- _Supplied text_:
=== Begin Enclosure ===

EXCERPTS (intro): Scientists add some bizarre things to vaccines, such as aluminium and extracts from shark livers. Many vaccines simply don’t work without them – but no one knows why. In 1925, Gaston Ramon embarked upon an experiment that even he described as… “interesting”.

A few years earlier, the French veterinarian had been trying out a new diphtheria vaccine on horses, when he made an accidental discovery: some animals reacted by developing nasty abscesses at the injection site, and these ones also tended to develop stronger immune responses. This got him thinking – what else could he add to the vaccine, to encourage this to happen?

Over the next year, Ramon tested a bizarre smorgasbord of ingredients, seemingly based on what he happened to have in his kitchen cupboards. Together with the diphtheria vaccine, his unfortunate patients were injected with tapioca, starch, agar, lecithin – an emulsion of oil, commonly found in chocolate – and even breadcrumbs.

=== End Enclosure ===

- _Tasks for this exercise_:
A) According to the passage on vaccine additives, on which animals was Gaston Ramon trying out a new diphtheria vaccine?
B) Carry the passage on vaccine additives further, picking up after its last sentence.
The items come from a separate source unrelated to the passage on vaccine additives.

- _Given information_:

=== Begin Enclosure ===

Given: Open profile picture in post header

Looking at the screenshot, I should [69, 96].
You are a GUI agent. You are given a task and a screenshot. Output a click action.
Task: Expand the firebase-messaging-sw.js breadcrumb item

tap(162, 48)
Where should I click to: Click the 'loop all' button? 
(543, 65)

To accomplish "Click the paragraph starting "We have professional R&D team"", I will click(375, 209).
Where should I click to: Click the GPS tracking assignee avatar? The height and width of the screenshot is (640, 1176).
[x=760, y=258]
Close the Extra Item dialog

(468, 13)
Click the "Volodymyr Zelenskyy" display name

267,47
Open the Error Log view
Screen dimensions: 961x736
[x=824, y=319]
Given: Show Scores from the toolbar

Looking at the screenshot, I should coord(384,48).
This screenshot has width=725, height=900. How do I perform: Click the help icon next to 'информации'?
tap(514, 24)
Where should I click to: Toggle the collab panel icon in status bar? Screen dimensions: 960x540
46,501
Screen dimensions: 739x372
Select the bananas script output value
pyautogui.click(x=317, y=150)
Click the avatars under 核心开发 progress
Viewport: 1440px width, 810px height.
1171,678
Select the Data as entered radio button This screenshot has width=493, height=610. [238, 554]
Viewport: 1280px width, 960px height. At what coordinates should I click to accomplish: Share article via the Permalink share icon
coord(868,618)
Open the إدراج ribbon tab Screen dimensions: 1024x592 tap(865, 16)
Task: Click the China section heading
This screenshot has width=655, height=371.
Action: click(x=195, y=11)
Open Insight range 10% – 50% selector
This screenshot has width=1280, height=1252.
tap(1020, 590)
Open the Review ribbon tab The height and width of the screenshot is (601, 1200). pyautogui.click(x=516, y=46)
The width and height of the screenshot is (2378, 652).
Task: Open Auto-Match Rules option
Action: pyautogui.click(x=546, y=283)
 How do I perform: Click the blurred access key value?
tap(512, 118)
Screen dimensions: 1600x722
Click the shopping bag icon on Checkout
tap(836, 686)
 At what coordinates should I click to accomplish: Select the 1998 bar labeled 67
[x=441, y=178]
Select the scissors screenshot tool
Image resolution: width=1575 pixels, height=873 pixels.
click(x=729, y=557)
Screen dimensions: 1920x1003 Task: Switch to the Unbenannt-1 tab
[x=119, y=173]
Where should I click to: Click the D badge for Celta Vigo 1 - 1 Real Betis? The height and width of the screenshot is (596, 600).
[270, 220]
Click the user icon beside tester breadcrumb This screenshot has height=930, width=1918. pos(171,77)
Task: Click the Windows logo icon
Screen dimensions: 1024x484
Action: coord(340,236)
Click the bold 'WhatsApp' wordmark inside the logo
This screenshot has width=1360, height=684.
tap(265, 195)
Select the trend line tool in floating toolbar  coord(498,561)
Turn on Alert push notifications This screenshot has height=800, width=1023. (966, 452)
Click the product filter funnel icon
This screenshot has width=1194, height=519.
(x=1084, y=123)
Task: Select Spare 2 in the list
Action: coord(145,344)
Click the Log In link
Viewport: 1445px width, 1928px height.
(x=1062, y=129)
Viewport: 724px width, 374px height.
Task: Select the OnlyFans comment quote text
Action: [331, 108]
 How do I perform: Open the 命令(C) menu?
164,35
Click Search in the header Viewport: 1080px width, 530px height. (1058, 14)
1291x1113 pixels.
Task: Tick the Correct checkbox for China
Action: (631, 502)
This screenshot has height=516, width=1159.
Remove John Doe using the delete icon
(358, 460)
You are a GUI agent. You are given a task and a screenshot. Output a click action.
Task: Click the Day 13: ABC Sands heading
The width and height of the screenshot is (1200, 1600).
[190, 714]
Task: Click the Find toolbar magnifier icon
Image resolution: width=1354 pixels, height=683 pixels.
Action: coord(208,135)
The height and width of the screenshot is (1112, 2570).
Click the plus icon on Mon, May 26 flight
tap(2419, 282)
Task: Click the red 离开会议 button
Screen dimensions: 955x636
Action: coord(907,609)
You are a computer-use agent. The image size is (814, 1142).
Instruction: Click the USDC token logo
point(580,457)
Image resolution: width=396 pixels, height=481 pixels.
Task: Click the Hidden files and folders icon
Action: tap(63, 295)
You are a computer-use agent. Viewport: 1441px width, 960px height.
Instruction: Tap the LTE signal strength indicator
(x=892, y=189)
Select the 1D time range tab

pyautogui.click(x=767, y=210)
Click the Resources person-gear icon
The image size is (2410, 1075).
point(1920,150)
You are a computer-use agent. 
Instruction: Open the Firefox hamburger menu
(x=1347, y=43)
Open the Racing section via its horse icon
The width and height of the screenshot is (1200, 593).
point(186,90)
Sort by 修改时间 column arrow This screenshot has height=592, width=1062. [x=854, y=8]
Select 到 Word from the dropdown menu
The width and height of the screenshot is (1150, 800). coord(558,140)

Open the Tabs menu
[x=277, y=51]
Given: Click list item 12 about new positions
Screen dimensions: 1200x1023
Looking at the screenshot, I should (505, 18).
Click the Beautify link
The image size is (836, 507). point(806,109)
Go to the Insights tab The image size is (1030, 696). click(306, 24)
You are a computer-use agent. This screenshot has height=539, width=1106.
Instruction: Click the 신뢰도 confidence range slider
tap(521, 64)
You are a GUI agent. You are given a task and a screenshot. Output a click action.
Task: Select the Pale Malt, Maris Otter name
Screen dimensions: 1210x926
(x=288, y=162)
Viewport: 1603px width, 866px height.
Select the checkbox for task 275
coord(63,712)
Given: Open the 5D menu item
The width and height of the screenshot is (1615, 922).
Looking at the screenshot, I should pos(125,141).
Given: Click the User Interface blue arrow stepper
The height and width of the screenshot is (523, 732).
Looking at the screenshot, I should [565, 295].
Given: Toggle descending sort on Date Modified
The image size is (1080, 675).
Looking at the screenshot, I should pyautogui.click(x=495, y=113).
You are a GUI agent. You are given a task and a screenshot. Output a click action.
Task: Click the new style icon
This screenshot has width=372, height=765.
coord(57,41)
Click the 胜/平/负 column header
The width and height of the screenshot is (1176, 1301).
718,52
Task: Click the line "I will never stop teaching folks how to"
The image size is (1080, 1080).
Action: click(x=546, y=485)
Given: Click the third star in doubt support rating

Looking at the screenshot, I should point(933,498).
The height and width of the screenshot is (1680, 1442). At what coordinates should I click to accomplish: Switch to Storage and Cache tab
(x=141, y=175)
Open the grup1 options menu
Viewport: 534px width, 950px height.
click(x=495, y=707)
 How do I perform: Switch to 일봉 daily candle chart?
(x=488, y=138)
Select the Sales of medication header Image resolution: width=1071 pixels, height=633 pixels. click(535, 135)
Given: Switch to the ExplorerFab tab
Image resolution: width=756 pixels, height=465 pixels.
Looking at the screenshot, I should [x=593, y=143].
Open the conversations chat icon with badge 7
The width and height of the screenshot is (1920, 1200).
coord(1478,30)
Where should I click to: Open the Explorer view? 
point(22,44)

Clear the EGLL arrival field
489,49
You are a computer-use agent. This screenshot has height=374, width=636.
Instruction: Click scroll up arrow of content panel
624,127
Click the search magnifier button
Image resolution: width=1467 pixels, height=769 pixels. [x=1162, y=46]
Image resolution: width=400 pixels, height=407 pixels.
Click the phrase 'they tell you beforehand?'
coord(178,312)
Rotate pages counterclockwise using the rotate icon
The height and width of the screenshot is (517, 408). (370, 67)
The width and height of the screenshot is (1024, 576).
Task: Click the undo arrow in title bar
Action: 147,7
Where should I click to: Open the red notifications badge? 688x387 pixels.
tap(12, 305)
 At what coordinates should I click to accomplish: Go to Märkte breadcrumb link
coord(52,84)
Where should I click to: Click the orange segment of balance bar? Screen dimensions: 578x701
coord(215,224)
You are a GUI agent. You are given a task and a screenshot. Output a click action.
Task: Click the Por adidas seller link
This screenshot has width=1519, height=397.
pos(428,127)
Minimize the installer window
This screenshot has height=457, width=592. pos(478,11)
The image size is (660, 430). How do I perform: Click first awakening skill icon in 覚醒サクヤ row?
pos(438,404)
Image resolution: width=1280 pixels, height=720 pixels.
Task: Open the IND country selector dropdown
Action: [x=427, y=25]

=== End Enclosure ===

- _Answers in order_:
A) Horses.

B)
The experiments were a success. Animals which had been given vaccines that included Ramon’s concoctions produced significantly more antibodies than those which didn’t, suggesting that they would be better protected against diphtheria.

And thus the field of “adjuvants” was born. Named after the Latin word “adjuvare”, meaning “to help” or “aid”, these are substances which can be added to vaccines to make them more effective. They’re widely used to this day – and they’re no less weird than they were to begin with. The most commonly used adjuvant on the planet is aluminium...

[...] Other popular adjuvants include squalene, an oily substance made from shark livers, and extracts from the bark of the quillaja tree, which has traditionally been used by the Andean Mapuche people to make soap as its bark can be powdered and mixed with water to form a lather. The newest additions – which haven’t yet been licensed – are perhaps the strangest of all, such as the disembodied tails of bacteria and “bacterial ghosts”, made from their empty skins.

[...] “Without an adjuvant, antibodies will generally disappear, maybe after a few weeks or months. But with adjuvants they might last for a few years.” says Bingbing Sun, a chemical engineer at Dalian University of Technology, in the Chinese city of Dalian. He gives the example of certain types of hepatitis B vaccine. “If they don't include adjuvants, antibody production will be very, super low. They don't really have the ability to induce antibody production,” he says.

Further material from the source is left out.